Filter these entries down to lines holding "flag".
══ Records for the task
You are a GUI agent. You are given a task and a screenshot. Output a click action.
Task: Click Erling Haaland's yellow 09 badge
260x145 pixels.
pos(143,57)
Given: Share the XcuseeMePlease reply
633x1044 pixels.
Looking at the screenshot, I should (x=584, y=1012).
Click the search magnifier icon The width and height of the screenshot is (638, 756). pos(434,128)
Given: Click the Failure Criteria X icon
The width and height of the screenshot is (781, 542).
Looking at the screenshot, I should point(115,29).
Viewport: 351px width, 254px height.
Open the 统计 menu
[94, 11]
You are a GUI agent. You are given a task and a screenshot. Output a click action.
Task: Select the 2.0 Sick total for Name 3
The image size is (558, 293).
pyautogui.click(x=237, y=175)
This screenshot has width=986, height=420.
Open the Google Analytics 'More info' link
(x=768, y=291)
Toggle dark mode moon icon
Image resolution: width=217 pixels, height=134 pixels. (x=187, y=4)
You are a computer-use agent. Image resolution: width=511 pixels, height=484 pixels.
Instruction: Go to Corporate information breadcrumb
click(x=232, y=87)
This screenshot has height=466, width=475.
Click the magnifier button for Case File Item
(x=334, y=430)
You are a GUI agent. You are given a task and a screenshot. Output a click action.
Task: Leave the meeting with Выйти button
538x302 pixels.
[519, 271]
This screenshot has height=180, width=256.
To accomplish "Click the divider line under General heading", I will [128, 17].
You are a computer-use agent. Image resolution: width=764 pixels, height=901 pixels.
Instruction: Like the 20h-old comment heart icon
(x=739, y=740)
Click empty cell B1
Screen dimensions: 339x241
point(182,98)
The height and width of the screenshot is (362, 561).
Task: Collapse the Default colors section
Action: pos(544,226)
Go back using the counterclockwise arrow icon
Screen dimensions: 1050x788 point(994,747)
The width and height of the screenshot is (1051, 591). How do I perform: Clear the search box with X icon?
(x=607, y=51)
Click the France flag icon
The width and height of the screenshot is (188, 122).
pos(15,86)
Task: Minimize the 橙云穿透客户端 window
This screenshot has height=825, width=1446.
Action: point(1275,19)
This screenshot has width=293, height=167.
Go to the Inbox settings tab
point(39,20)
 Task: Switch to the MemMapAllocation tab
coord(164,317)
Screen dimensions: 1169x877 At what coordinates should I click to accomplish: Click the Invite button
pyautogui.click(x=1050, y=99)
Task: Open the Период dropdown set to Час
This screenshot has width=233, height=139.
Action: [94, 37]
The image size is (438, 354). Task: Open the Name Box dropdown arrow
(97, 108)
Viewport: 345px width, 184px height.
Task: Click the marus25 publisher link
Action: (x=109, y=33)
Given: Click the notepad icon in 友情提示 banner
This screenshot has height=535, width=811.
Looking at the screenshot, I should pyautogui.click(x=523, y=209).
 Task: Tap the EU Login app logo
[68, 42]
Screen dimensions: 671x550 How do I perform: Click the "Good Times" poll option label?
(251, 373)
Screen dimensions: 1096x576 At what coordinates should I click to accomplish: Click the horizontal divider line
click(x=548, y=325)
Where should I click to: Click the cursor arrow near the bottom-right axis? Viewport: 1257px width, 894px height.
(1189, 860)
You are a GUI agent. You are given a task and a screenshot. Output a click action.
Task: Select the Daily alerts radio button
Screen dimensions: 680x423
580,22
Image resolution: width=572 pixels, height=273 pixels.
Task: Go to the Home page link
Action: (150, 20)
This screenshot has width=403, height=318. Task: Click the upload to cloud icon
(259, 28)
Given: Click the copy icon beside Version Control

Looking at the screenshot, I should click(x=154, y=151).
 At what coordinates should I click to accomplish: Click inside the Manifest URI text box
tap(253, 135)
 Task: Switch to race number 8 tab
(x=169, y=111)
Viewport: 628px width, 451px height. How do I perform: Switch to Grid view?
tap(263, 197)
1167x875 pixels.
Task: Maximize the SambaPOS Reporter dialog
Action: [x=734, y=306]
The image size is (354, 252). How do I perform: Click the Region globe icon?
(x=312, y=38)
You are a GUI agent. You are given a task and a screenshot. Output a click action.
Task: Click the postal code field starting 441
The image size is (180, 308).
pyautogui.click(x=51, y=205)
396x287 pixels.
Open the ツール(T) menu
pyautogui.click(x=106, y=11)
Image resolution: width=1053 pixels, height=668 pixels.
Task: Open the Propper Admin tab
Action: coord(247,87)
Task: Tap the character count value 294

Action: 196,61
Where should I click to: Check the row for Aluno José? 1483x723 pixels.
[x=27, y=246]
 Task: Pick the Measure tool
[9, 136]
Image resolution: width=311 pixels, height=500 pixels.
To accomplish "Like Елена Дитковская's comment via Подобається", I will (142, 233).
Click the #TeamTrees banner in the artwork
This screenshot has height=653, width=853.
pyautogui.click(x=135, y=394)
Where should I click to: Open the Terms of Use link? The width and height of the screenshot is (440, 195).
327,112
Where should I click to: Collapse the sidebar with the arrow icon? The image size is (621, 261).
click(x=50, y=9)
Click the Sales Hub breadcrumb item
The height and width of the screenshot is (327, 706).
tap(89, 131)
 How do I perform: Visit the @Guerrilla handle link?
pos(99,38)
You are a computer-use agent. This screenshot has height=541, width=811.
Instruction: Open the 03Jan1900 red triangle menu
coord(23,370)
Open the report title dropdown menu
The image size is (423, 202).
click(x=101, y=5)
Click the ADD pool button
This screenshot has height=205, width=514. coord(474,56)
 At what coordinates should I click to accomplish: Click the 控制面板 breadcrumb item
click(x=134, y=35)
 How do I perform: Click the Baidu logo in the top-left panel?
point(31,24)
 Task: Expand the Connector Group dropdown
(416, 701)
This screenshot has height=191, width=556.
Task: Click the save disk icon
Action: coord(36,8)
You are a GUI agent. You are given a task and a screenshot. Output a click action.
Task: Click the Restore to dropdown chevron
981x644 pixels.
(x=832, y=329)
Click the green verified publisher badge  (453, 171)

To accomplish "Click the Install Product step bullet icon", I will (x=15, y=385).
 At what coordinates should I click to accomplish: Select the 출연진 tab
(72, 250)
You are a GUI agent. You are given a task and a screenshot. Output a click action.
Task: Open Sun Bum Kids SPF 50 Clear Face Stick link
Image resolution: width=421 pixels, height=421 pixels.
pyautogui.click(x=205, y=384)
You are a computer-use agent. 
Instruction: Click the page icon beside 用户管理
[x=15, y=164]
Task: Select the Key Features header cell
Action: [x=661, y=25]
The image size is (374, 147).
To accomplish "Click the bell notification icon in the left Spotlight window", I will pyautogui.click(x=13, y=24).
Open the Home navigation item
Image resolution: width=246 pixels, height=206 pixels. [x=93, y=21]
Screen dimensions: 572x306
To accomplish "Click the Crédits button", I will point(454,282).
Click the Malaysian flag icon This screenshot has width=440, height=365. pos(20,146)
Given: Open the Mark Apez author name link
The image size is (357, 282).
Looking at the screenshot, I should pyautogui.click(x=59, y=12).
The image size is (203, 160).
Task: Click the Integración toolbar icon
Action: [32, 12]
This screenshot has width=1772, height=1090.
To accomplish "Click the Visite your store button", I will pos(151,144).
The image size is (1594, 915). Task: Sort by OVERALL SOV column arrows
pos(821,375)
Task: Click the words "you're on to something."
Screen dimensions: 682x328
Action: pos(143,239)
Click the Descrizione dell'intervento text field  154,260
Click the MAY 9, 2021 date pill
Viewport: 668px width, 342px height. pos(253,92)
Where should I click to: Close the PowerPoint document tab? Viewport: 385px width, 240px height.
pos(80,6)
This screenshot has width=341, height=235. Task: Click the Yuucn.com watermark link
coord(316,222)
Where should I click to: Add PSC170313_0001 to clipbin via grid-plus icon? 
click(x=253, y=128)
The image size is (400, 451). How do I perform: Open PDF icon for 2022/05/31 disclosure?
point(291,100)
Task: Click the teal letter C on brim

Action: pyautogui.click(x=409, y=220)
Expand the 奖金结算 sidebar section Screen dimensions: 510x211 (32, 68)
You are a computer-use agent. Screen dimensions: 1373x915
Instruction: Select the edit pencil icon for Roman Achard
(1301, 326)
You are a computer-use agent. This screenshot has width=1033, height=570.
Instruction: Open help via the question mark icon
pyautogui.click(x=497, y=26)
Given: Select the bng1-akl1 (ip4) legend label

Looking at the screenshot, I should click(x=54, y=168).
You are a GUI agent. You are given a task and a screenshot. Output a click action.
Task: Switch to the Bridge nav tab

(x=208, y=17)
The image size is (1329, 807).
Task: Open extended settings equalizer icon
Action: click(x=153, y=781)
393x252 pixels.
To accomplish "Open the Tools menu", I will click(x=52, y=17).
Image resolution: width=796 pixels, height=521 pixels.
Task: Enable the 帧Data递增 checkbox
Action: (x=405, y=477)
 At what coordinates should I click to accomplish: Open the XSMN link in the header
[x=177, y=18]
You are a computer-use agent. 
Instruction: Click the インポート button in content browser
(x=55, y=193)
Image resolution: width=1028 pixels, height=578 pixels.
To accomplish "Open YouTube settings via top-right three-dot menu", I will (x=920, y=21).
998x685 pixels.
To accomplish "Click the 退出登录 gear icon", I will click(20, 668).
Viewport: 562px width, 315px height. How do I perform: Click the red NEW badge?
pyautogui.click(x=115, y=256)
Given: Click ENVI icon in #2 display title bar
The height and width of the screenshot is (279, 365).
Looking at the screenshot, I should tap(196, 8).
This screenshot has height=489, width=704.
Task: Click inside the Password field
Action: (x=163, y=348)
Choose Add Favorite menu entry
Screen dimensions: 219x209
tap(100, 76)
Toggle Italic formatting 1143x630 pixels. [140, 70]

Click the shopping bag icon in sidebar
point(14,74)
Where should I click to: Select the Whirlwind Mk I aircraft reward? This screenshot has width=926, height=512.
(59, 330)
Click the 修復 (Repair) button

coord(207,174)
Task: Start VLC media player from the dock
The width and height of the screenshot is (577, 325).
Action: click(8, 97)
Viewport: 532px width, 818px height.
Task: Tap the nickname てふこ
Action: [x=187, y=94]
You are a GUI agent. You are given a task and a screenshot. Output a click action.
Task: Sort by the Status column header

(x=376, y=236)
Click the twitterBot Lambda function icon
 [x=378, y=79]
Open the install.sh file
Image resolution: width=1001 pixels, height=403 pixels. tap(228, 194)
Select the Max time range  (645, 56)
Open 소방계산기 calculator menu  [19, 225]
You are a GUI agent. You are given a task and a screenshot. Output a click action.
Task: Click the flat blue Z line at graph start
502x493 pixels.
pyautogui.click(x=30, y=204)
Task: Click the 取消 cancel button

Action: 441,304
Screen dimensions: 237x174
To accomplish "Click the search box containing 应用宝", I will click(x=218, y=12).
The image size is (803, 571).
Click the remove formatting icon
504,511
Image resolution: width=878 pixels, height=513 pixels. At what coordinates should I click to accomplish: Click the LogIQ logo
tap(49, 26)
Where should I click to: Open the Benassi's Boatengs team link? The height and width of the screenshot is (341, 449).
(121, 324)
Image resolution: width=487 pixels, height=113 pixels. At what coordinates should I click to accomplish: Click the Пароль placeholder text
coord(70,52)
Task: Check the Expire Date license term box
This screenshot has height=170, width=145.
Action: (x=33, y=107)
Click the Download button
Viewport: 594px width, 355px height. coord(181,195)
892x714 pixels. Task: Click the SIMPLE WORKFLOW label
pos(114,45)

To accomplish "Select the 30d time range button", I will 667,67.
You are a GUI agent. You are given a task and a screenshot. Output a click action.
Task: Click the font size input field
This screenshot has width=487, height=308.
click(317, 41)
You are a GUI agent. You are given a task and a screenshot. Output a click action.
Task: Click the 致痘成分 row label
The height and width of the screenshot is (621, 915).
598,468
════
■ **Solution to this exercise**
Click the France flag icon
Click the Malaysian flag icon This screenshot has width=440, height=365. pos(20,146)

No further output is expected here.